# Thread: Geometric Series 1 of 2

1. ## Geometric Series 1 of 2

The sum to infinity of a geometric progression is 5 and the sum to infinity of another series formed by taking the first, fourth, seventh and tenth,.....terms ( that is U1 + U4 + U7 +U10 +......) is 4. Find the common ratio of the first series. Answer: r = (-1+sq Root 2) / 2 Why is r = (-1-sq root 2)/2 rejected as an answer!

2. Hello, puggie!

The sum to infinity of a geometric progression is 5, and the sum to infinity
of another series formed by taking the 1st, 4th, 7th, 10th, ... is 4.

Find the common ratio of the first series.
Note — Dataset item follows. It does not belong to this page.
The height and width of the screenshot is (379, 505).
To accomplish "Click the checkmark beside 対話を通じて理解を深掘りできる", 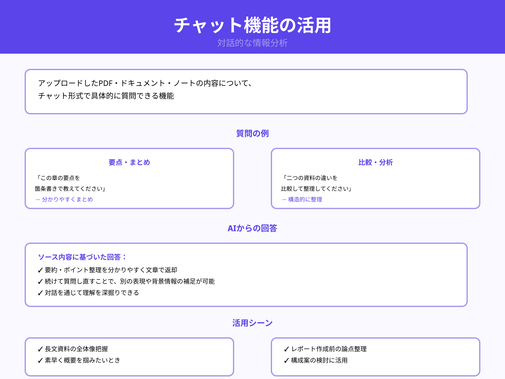I will pos(40,292).
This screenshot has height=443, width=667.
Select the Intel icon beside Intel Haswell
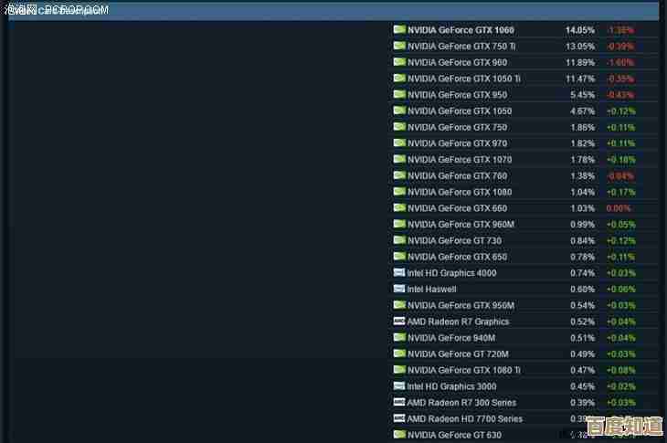[399, 289]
Answer: . $r \:=\:\frac{\text{-}1 + \sqrt{2}}{2}$

Why is $r = \frac{\text{-}1-\sqrt{2}}{2}$ rejected as an answer? . . To converge, ${\color{red}|r| < 1}$

The first series has first term $a$ and common ratio $r.$
. . Its sum is: . $S_1 \:=\:\frac{a}{1-r} \:=\:5 \quad\Rightarrow\quad a \:=\:5(1-r)\;{\color{blue}[1]}$

The second series has first term $a$ and common ratio $r^3.$
. . Its sum is: . $\frac{a}{1-r^3} \:=\:4 \quad\Rightarrow\quad a \:=\:4(1-r^3)\;{\color{blue}[2]}$

Equate ${\color{blue}[1]}$ and ${\color{blue}[2]}$: . $5(1-r) \:=\:4(1-r^3) \quad\Rightarrow\quad 4r^3 - 5r + 1 \:=\:0$

. . which factors: . $(r-1)(4r^2 + 4r-1) \:=\:0$

. . and has roots: . $r \;=\;1,\;\frac{\text{-}1+\sqrt{2}}{2},\;\frac{\text{-}1-\sqrt{2}}{2}$

And only $r \:=\:\frac{\text{-}1 +\sqrt{2}}{2}$ qualifies as a common ratio for a convergent series.